Abers et al. (2009) argumentam sobre a necessidade de inclusão política para uma democracia deliberativa e afirmam:

[...] a deliberação somente será efetiva se desigualdades econômicas e de poder não desvirtuarem o processo decisório. Não somente o processo decisório deve ser aberto a todos os grupos sociais, mas deve também superar a tendência de predomínio da influência de atores sociais mais poderosos na tomada de decisão (ABERS et al., 2009, p. 117).

Ainda, embasando este pensamento, cita-se novamente a escada da participação cidadã de Arnstein (1969) que deixa claro que os degraus consulta e informação, colocados pela autora como tokenismo, não geram participação plena.
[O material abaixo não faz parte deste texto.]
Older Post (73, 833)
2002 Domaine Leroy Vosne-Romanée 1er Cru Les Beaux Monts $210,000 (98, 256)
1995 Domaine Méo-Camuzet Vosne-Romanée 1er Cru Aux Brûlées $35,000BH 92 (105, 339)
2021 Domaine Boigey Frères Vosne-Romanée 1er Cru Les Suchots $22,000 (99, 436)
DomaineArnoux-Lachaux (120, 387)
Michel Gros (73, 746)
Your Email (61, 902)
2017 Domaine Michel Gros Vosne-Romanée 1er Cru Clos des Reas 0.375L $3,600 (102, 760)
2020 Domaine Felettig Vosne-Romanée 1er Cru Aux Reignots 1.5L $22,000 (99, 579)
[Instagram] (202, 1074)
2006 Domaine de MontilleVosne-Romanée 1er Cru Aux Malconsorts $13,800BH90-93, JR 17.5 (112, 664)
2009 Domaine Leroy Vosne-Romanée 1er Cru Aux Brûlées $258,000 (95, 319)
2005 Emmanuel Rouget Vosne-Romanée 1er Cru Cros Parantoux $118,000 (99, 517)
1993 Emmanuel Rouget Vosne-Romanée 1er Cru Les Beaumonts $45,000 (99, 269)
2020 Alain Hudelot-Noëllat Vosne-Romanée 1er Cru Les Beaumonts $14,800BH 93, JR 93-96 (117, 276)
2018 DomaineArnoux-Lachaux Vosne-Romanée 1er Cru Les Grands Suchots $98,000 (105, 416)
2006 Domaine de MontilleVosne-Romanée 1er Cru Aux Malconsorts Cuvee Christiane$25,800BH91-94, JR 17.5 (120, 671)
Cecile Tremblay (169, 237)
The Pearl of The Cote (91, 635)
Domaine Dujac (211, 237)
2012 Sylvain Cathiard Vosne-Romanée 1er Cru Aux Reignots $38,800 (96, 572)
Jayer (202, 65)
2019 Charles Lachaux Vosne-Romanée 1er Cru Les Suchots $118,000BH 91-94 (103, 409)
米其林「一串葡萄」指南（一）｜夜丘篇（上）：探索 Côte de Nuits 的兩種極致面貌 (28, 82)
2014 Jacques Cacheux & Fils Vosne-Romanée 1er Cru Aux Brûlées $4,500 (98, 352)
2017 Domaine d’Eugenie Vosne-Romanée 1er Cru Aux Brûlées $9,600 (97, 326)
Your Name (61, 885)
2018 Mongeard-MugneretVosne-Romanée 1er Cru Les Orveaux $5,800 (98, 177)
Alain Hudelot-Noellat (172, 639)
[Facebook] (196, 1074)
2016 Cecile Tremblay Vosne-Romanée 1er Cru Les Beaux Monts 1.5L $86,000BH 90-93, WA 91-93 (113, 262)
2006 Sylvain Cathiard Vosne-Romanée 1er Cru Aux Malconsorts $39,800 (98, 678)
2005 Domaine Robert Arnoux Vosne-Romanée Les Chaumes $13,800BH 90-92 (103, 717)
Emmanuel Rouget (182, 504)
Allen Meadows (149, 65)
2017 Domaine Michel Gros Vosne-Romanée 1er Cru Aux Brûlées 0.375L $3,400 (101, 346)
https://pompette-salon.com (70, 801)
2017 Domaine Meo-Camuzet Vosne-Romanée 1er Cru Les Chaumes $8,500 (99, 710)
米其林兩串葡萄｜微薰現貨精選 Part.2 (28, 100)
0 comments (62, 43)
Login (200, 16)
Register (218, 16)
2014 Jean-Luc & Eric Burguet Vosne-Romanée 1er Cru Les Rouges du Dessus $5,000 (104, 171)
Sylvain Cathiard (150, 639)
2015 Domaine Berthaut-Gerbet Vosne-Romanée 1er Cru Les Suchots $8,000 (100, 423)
Valle (2002) quanto ao empoderamento do cidadão coloca:

[...] se o movimento de renovação do regime jurídico da Administração Pública vem se inspirando em um resgate da importância da pessoa do administrado, é fundamental que ele tenha uma possibilidade real – e não meramente formal – de interseção, de desempenho de seu próprio papel (VALLE. 2002, p.77).

Afirma que a vontade de participar vem do conhecimento “[...] quem conhece, porque conhece, necessariamente deseja participar, seja para partilhar seu conhecimento, seja para multiplicá-lo, seja para subordinar a atuação da Administração a esse mesmo saber” (VALLE, 2002, p. 77).

A autora argumenta que o controle social da Administração Pública resulta dessa vontade de participar.

Controle social – junto com outros conceitos como os da consensualidade, subsidiariedade e transparência da Administração Pública – nada mais são que frutos dessa pretendida sociedade participativa, aquela que não se conforma em se fazer representar no processo de formação das decisões, mas que quer em concreto, nele influir [...] (VALLE, 2002, p.77).

E ainda, que “controle social e transparência da Administração Pública guardam relação visceral”, sendo assim, de vital importância para a boa gestão administrativa envolver os administrados (VALLE, 2002, p.79).